#### Righe di dati ####

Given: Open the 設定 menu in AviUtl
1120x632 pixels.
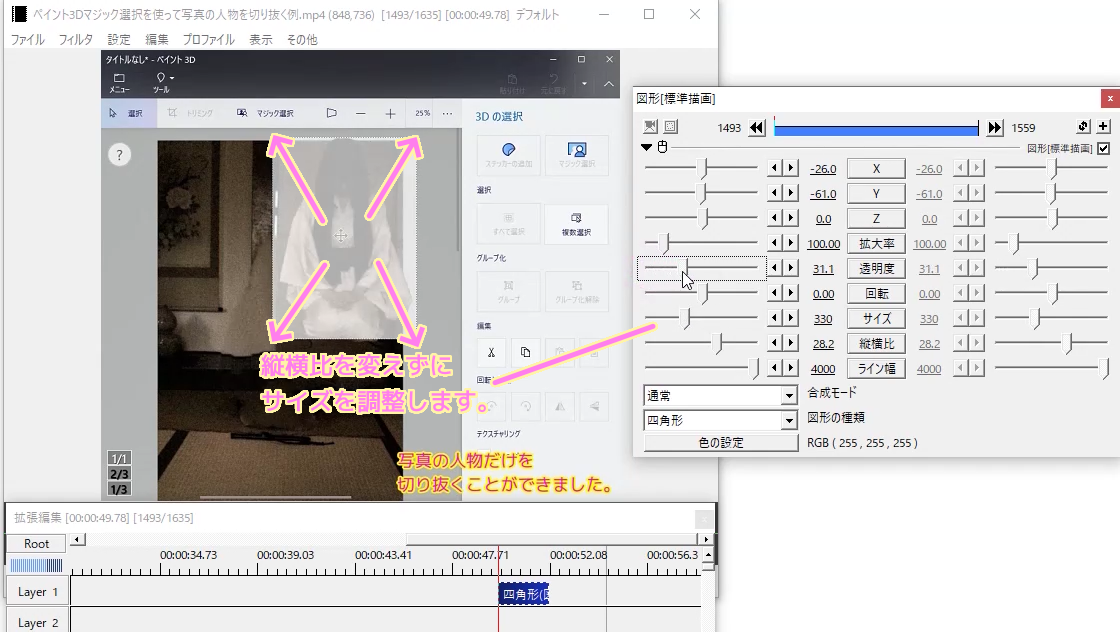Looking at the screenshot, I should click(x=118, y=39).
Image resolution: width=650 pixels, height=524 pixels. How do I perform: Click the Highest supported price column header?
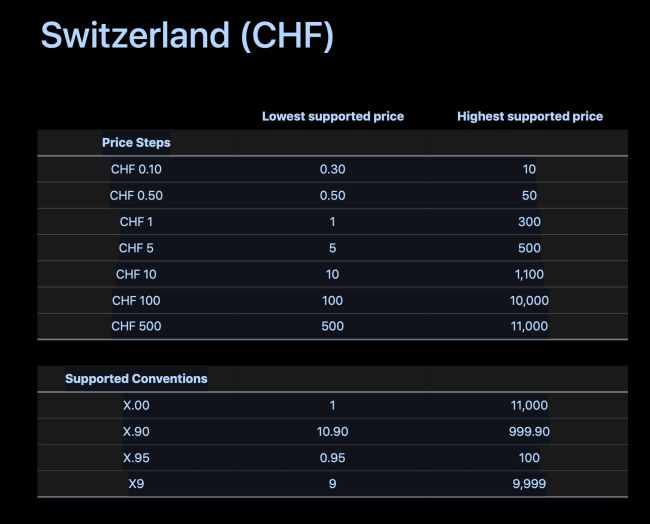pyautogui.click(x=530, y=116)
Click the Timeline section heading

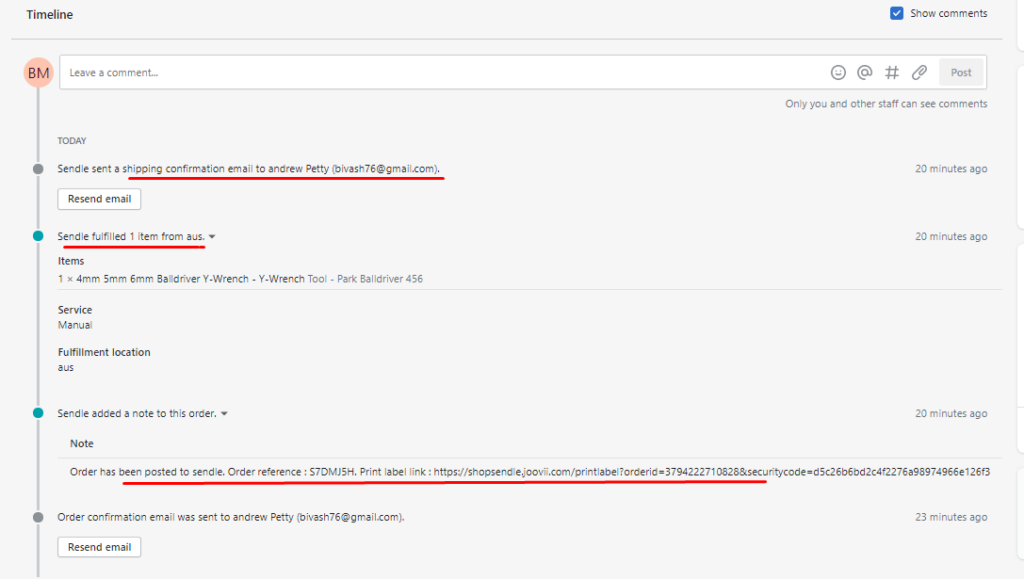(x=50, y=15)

####

Riscrivi parola per parola tutte le righe dei dati, senza riportare le immagini.

- _Soluzione_
Given: Open the 設定 menu in AviUtl
1120x632 pixels.
Looking at the screenshot, I should click(x=118, y=39).
Image resolution: width=650 pixels, height=524 pixels. How do I perform: Click the Highest supported price column header?
pyautogui.click(x=530, y=116)
Click the Timeline section heading

(x=50, y=15)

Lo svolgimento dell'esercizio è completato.